- REQUIREMENTS -
Rewrite the data below as a JSON list of strings, one string per line and no blank lines, starting at the top and going on through the line with "Action: (x=534, y=128)".

- TASK INPUT -
-- START --

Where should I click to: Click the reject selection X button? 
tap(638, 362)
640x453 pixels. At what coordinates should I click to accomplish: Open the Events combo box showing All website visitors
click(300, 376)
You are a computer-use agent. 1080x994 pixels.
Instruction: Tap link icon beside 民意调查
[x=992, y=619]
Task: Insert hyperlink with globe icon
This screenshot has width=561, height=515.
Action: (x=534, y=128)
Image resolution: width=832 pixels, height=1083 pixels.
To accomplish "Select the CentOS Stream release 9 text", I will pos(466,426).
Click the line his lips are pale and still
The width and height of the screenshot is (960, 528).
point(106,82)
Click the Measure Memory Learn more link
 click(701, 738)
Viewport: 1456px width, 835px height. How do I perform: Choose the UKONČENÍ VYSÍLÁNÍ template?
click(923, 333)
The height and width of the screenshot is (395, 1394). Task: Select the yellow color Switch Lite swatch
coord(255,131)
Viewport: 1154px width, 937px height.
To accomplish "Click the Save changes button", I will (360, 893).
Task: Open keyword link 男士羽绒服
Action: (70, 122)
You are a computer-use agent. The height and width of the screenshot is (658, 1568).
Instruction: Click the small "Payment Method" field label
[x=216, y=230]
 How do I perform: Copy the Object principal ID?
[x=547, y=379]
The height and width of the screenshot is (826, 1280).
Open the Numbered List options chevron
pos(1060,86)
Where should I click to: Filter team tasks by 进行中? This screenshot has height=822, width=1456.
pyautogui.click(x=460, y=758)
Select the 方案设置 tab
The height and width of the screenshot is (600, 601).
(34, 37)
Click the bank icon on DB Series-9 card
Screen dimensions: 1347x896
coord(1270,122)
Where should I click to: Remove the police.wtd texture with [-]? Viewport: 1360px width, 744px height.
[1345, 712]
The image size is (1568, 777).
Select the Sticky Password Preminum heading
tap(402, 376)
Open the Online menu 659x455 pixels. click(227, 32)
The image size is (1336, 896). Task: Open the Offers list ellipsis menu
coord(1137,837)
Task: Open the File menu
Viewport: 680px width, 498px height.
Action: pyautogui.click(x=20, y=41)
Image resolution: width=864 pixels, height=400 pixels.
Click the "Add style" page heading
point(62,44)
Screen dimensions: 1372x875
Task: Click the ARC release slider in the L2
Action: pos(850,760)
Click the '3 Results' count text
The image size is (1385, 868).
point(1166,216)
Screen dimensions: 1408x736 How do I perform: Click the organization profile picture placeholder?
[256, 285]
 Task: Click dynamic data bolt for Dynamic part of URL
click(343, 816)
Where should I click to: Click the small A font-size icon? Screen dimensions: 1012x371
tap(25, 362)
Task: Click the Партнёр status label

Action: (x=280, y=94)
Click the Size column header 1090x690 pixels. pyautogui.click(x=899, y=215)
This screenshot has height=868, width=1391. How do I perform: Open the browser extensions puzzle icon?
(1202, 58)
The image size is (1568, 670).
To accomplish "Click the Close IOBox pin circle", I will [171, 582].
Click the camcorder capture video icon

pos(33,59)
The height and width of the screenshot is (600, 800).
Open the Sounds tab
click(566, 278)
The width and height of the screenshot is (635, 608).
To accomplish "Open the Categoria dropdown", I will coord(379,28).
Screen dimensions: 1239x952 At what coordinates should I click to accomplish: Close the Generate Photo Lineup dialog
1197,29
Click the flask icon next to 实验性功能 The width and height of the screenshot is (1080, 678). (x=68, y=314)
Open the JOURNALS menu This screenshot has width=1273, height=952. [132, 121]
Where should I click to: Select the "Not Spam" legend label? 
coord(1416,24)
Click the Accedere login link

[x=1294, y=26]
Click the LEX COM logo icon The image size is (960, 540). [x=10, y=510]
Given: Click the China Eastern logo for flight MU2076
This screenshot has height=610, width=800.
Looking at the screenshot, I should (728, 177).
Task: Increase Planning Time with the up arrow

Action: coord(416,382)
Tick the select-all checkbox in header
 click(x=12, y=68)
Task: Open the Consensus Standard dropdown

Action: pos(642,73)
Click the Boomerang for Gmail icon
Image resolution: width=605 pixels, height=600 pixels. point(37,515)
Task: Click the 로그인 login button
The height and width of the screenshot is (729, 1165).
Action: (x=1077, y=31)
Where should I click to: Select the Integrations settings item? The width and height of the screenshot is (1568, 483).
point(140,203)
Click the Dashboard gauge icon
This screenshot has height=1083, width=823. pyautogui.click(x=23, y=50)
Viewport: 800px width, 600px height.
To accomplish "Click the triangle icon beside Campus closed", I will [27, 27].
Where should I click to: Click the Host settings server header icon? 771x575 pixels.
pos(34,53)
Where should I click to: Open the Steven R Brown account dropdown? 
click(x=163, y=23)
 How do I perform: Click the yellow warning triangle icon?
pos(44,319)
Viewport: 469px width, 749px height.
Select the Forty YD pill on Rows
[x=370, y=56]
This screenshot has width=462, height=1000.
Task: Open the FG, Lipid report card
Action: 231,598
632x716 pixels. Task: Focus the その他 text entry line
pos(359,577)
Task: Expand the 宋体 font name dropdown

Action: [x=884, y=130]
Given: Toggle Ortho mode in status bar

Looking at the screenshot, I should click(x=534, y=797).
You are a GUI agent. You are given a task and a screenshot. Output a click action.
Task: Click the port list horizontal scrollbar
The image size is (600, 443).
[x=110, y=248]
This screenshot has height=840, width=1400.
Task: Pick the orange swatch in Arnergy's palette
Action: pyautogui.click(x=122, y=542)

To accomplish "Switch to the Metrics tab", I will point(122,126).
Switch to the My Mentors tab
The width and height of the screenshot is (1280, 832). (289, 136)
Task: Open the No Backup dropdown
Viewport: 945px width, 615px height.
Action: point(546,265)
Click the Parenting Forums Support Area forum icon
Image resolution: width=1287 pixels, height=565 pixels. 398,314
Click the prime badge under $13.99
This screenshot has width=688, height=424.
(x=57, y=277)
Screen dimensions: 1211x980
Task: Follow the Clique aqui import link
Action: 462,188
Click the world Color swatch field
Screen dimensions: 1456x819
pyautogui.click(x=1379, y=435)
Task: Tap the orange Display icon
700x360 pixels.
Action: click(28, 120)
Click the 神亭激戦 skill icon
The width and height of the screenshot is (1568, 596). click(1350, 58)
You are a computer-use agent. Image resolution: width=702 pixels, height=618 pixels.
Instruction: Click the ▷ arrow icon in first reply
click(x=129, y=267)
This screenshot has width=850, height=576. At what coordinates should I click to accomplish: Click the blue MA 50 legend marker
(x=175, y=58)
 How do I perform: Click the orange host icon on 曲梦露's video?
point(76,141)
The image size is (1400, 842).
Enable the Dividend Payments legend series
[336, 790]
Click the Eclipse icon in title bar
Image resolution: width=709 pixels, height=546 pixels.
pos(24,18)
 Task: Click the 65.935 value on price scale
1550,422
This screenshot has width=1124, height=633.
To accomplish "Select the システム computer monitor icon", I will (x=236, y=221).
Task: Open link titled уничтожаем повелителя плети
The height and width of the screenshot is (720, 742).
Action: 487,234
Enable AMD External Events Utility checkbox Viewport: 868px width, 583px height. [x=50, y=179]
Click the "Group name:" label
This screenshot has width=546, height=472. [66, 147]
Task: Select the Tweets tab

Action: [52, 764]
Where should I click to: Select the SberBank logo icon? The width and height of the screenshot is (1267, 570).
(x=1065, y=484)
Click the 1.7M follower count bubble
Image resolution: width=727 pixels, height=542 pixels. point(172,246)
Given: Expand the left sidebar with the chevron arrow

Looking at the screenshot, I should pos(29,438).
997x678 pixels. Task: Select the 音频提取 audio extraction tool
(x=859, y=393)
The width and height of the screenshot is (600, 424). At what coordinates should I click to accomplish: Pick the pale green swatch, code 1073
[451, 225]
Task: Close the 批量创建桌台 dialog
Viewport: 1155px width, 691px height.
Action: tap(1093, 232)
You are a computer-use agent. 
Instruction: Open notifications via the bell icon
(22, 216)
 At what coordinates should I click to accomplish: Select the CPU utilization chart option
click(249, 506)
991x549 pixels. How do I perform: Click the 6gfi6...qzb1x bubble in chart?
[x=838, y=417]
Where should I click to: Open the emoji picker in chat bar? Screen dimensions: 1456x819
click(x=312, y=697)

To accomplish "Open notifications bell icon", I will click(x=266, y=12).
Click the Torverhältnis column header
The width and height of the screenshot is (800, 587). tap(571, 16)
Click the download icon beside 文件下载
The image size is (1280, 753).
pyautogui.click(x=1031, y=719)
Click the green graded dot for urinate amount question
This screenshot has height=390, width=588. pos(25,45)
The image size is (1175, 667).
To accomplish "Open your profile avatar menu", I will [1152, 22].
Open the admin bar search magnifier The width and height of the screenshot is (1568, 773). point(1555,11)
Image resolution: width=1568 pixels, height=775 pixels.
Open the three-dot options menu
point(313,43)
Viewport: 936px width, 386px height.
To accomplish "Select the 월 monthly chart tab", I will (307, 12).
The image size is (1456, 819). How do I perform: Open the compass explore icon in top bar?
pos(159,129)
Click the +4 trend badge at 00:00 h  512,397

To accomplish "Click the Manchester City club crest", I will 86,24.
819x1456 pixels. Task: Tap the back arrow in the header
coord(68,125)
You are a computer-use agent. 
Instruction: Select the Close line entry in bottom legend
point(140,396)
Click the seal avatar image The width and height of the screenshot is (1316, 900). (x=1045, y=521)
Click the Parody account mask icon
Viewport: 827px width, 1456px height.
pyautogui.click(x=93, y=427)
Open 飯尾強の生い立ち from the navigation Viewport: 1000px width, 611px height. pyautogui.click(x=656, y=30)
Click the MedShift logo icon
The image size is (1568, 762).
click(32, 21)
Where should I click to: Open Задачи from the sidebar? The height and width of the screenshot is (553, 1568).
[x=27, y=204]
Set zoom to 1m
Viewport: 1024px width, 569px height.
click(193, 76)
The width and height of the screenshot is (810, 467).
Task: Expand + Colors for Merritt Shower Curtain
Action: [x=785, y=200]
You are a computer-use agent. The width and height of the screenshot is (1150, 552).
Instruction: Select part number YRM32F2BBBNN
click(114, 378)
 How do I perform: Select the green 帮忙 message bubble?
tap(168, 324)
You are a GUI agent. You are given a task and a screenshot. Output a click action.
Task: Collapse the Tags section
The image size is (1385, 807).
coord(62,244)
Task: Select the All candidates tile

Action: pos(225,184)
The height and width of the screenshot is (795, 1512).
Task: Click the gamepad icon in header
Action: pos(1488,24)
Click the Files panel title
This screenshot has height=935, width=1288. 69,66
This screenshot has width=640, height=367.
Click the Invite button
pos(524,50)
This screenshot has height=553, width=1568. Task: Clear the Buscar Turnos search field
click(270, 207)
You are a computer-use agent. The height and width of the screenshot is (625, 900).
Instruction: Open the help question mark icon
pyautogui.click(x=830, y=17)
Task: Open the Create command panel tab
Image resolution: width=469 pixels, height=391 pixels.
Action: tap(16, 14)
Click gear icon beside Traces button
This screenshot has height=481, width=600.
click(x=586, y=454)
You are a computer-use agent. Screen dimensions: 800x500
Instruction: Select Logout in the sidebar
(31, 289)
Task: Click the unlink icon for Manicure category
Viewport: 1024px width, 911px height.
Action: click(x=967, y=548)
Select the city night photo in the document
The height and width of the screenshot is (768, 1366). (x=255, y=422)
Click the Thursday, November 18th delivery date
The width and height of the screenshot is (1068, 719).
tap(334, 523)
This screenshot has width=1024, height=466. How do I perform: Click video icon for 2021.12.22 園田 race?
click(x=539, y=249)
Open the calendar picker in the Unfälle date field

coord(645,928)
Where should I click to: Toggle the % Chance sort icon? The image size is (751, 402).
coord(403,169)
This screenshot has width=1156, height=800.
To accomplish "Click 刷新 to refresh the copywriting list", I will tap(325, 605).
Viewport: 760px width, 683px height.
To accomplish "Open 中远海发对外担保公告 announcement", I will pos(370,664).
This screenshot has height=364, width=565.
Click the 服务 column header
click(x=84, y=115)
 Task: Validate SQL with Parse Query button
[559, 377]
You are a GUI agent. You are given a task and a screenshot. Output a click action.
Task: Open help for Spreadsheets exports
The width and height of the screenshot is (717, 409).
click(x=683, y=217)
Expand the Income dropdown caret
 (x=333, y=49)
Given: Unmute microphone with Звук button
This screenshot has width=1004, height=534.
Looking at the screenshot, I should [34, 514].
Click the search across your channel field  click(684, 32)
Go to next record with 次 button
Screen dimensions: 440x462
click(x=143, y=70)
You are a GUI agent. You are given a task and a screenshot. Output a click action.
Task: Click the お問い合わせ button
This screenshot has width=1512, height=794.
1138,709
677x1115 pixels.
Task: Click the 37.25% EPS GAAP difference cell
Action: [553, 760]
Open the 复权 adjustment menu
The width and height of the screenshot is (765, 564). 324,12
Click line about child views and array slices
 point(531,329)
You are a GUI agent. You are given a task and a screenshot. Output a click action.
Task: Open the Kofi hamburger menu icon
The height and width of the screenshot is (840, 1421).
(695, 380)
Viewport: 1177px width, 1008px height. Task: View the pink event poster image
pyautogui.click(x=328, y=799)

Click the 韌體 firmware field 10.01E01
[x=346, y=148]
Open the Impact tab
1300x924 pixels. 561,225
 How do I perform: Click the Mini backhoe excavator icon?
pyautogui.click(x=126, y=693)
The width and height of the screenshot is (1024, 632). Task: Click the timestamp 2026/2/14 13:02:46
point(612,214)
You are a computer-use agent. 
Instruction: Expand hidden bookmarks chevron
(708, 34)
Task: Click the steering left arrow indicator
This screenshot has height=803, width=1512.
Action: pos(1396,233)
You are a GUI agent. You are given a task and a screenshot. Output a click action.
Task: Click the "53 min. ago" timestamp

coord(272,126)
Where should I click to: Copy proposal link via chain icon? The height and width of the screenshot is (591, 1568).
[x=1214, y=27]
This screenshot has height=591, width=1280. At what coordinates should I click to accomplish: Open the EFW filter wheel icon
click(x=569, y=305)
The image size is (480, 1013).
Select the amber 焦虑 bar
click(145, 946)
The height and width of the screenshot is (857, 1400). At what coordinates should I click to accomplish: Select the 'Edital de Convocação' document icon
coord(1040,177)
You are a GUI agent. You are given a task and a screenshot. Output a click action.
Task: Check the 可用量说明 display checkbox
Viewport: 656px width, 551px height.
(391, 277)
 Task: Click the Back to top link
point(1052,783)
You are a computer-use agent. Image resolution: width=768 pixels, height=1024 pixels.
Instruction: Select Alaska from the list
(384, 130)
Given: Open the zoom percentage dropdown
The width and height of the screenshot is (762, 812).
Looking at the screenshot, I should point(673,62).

-- END --

- SOLUTION FOR THIS TASK -
[
  "Where should I click to: Click the reject selection X button? ",
  "tap(638, 362)",
  "640x453 pixels. At what coordinates should I click to accomplish: Open the Events combo box showing All website visitors",
  "click(300, 376)",
  "You are a computer-use agent. 1080x994 pixels.",
  "Instruction: Tap link icon beside 民意调查",
  "[x=992, y=619]",
  "Task: Insert hyperlink with globe icon",
  "This screenshot has width=561, height=515.",
  "Action: (x=534, y=128)"
]